Collected data:
┏━━

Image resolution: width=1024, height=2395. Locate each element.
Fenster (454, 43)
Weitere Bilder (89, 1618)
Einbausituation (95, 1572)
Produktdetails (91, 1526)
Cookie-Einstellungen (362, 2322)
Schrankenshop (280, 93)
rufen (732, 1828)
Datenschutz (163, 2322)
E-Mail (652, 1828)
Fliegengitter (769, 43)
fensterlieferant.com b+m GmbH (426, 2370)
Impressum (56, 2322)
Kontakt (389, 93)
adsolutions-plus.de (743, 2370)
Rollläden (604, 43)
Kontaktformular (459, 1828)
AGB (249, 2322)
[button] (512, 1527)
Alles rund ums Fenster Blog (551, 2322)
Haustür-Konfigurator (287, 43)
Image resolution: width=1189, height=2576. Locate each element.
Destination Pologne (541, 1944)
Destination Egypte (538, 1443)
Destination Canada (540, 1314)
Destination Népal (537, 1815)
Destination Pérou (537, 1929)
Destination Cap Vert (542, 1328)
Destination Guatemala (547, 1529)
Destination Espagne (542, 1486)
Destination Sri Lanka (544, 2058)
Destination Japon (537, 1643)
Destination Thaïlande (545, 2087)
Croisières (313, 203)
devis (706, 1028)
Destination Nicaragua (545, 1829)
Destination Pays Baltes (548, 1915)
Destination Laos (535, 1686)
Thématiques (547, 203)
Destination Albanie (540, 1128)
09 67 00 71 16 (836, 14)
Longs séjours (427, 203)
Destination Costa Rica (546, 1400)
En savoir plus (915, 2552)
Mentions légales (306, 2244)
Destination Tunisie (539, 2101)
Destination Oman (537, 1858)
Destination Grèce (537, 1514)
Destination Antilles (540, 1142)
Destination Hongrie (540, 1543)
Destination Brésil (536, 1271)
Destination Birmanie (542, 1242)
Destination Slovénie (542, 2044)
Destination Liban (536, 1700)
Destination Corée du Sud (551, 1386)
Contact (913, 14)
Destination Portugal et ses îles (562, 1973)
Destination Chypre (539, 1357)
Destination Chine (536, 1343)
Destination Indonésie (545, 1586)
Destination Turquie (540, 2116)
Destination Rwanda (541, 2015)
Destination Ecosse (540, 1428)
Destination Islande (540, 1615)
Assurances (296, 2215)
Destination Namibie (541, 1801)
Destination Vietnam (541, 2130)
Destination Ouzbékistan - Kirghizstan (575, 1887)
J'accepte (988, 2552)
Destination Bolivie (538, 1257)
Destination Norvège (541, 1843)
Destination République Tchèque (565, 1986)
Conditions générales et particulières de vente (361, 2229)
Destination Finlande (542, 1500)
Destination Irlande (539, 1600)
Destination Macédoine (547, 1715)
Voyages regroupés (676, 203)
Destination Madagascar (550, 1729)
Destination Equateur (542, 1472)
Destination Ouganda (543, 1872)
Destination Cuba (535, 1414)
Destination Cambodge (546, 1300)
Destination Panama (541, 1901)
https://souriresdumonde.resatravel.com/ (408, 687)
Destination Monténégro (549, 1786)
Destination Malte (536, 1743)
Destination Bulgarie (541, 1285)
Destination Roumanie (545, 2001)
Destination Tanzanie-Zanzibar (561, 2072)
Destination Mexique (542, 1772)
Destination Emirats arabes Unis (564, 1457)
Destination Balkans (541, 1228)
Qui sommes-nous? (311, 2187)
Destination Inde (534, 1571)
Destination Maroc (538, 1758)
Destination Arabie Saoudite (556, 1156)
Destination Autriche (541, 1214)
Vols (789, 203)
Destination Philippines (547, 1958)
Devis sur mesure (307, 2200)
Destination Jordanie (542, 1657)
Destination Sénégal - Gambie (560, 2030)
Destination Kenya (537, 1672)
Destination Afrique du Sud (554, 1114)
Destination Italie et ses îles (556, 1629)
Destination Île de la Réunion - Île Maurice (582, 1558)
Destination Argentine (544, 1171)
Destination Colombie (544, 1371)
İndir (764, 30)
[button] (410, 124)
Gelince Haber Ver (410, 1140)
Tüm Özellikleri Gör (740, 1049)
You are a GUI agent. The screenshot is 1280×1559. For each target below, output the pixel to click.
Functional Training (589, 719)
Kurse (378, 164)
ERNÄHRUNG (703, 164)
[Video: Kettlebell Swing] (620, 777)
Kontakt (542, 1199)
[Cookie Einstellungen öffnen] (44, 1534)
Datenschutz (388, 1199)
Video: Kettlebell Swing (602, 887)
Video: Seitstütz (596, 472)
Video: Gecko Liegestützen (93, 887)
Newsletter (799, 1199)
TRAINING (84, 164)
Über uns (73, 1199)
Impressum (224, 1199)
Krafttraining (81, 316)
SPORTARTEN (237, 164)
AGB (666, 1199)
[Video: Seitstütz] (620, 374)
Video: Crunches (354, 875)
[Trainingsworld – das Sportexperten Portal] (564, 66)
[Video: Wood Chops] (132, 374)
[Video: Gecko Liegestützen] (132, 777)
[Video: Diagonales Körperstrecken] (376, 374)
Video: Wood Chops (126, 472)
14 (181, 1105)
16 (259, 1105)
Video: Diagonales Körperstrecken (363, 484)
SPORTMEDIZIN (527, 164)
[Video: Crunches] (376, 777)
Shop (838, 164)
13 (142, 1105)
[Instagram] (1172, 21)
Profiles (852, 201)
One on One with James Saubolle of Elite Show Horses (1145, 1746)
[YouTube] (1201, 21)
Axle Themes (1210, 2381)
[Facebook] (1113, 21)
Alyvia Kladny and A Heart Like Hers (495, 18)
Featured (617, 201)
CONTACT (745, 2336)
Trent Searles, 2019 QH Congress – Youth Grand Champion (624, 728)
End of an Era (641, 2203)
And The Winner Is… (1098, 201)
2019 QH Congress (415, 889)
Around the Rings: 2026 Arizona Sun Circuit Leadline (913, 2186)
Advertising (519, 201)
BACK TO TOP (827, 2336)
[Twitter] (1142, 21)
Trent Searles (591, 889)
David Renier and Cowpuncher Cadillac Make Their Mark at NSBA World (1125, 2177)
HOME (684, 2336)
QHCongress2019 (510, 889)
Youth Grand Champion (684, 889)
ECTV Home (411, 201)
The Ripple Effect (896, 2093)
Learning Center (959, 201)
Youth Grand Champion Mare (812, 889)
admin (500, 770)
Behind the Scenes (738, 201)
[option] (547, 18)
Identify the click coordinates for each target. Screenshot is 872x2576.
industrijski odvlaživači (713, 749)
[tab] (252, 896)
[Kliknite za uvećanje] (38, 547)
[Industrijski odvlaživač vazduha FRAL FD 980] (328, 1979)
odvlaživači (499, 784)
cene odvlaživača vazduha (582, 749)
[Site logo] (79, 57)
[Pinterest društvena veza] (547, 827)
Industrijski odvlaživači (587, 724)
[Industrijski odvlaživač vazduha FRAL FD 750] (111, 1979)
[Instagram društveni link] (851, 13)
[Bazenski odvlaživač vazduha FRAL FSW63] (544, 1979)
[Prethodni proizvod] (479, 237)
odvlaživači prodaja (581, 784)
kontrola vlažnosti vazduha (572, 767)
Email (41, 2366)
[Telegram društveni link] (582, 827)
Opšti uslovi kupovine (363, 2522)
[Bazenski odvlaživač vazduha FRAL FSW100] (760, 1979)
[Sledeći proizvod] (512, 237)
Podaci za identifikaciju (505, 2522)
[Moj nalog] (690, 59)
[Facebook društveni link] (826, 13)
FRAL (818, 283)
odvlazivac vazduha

┗━━

(PROBLEM): Every line that contains the string "Video" should be copied from the records.

(EXERCISE ANSWER):
[Video: Kettlebell Swing] (620, 777)
Video: Kettlebell Swing (602, 887)
Video: Seitstütz (596, 472)
Video: Gecko Liegestützen (93, 887)
[Video: Seitstütz] (620, 374)
Video: Crunches (354, 875)
[Video: Wood Chops] (132, 374)
[Video: Gecko Liegestützen] (132, 777)
[Video: Diagonales Körperstrecken] (376, 374)
Video: Wood Chops (126, 472)
Video: Diagonales Körperstrecken (363, 484)
[Video: Crunches] (376, 777)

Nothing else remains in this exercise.